_The request:_ Quote the habeas corpus opinion below word for word, starting with "Hawthorne v. Superintendent" and going on through "pro se party)(jld)".

_Source document:_
## start
Hawthorne v. Superintendent
OPINION AND ORDER: The court DENIES the petition for writ of habeas corpus. ***Civil Case Terminated. Signed by Judge Robert L Miller, Jr on 6/21/17. (Copy mailed to pro se party)(jld)
UNITED STATES DISTRICT COURT
NORTHERN DISTRICT OF INDIANA
SOUTH BEND DIVISION
CAUSE NO. 3:16-cv-651-RLM-MGG
OPINION AND ORDER
Kyran Hawthorne, a prisoner representing himself, filed a habeas corpus
petition challenging the prison disciplinary hearing (ISP 16-07-364) in which a
Disciplinary Hearing Officer found him guilty of assault in violation of Indiana
Department of Correction policy B-212. Mr. Hawthorne was sanctioned with the
loss of 30 days earned credit time. Mr. Hawthorne identifies two grounds in his
petition, but each ground challenges the sufficiency of the evidence used to find
In the disciplinary context, “the relevant question is whether there is any
evidence in the record that could support the conclusion reached by the
disciplinary board.” Superintendent v. Hill, 472 U.S. 445, 455-456 (1985). “In
reviewing a decision for some evidence, courts are not required to conduct an
examination of the entire record, independently assess witness credibility, or
weigh the evidence, but only determine whether the prison disciplinary board’s
decision to revoke good time credits has some factual basis.” McPherson v.
McBride, 188 F.3d 784, 786 (7th Cir. 1999) (quotation marks omitted).
## end
_Data extract:_
## start
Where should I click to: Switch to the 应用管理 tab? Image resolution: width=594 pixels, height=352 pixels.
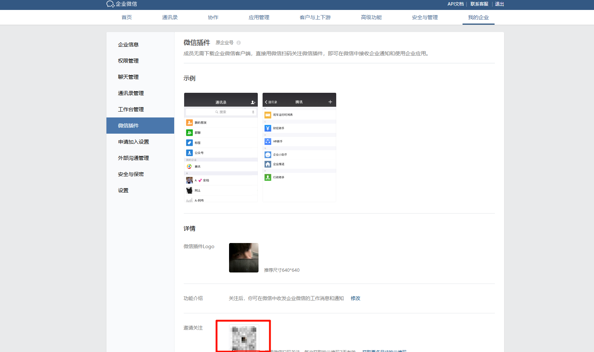259,17
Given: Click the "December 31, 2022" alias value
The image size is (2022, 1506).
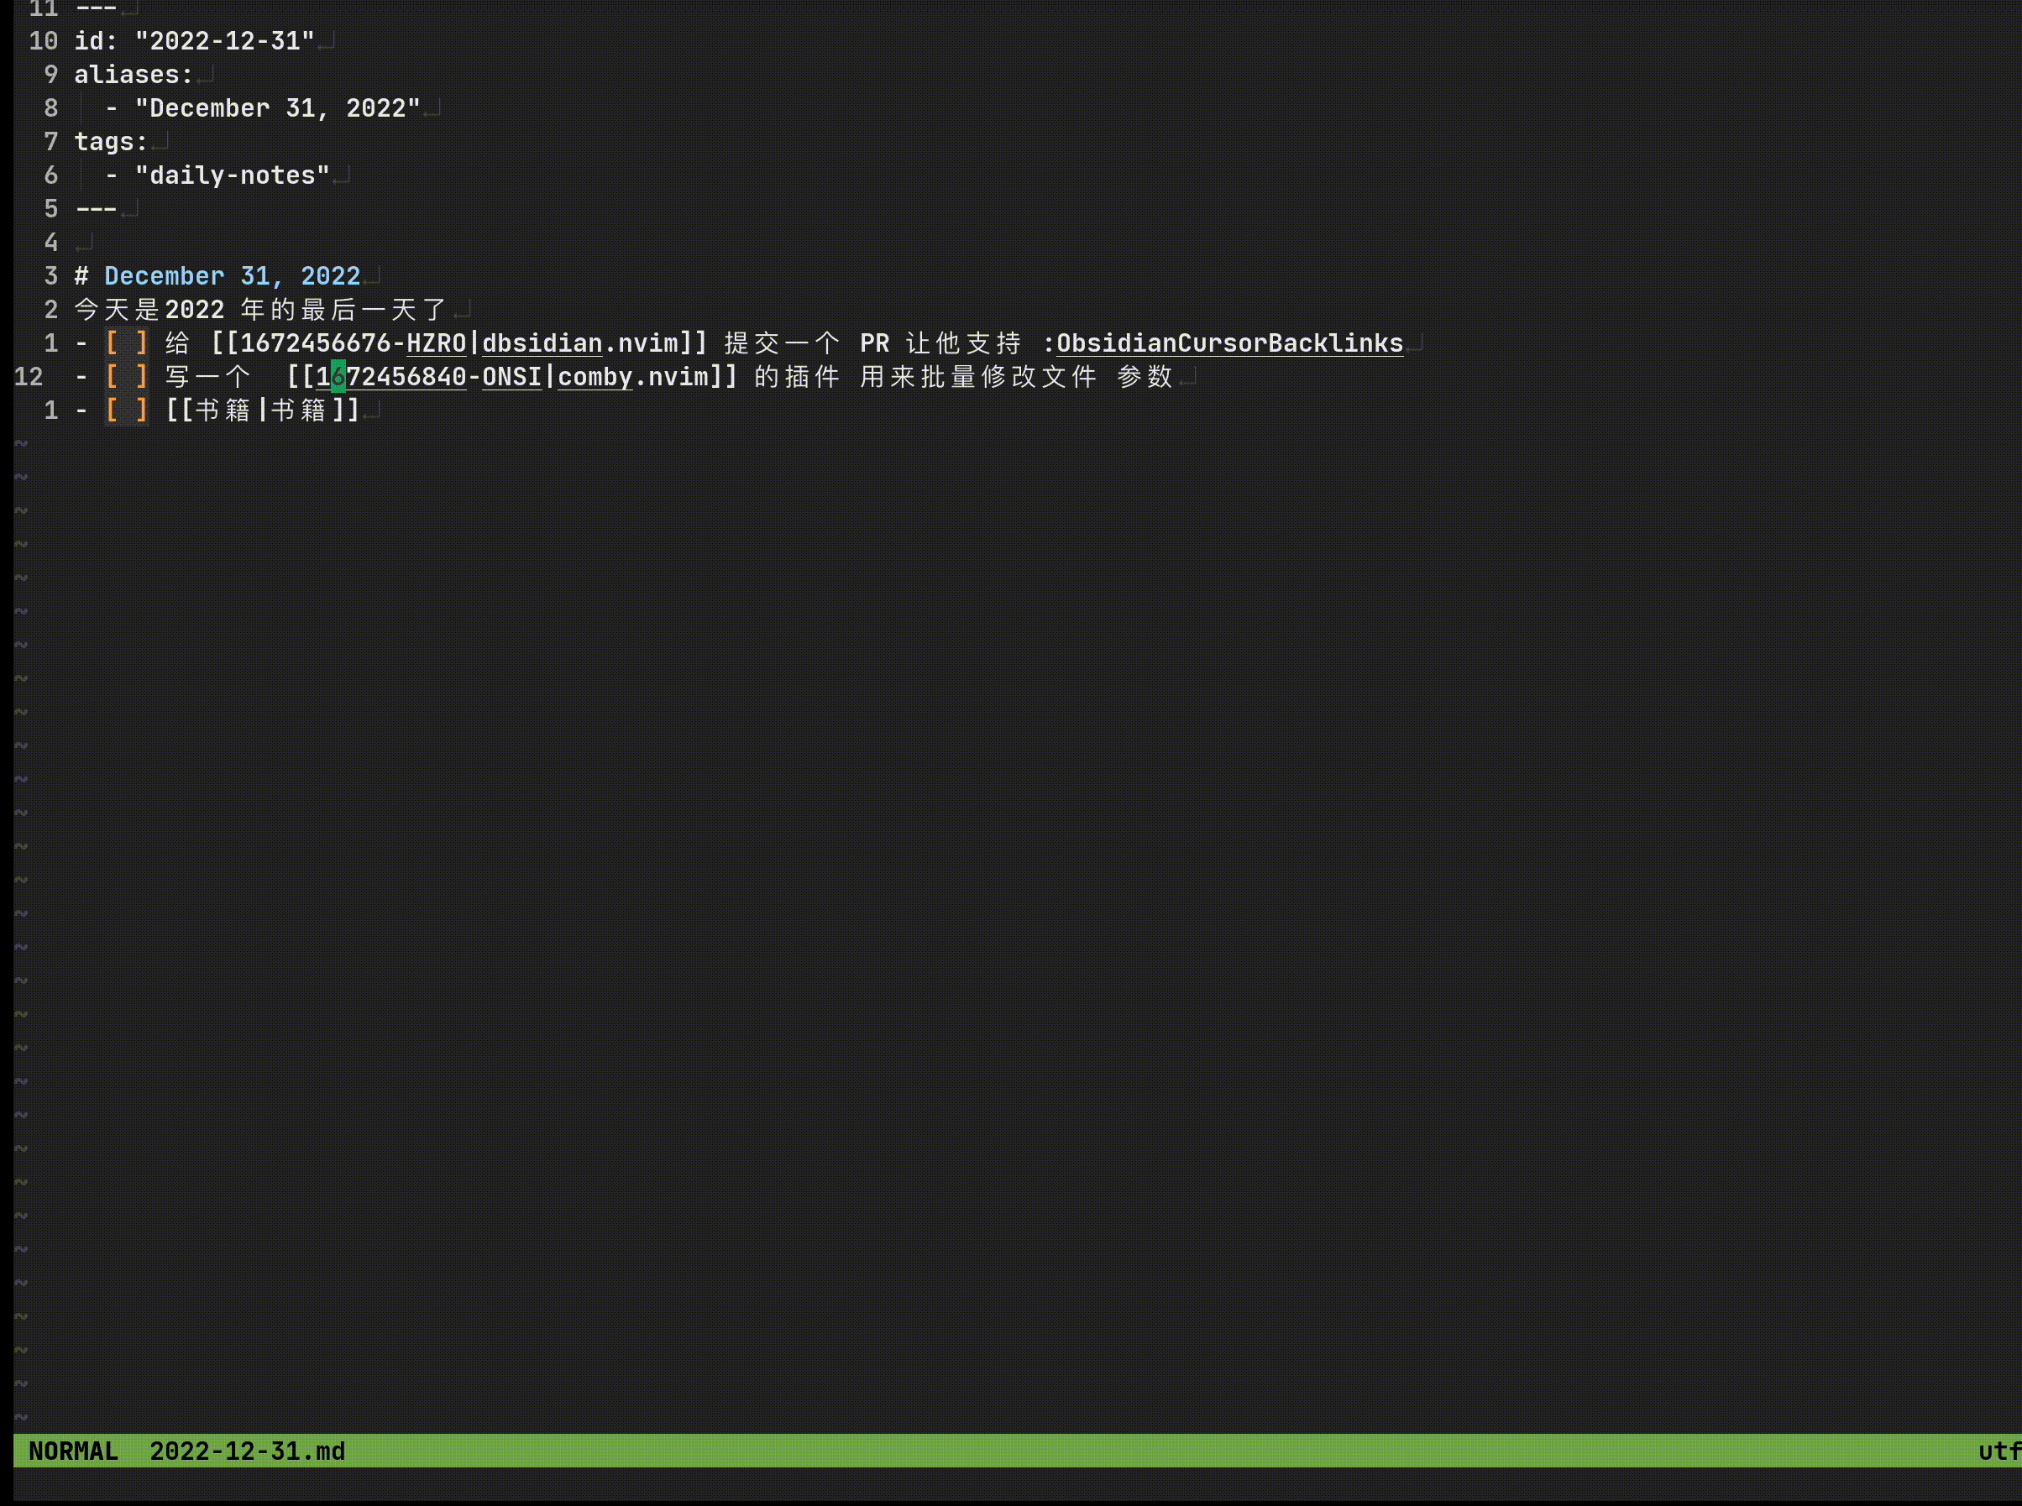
## end
_Exercise result:_
Hawthorne v. Superintendent
OPINION AND ORDER: The court DENIES the petition for writ of habeas corpus. ***Civil Case Terminated. Signed by Judge Robert L Miller, Jr on 6/21/17. (Copy mailed to pro se party)(jld)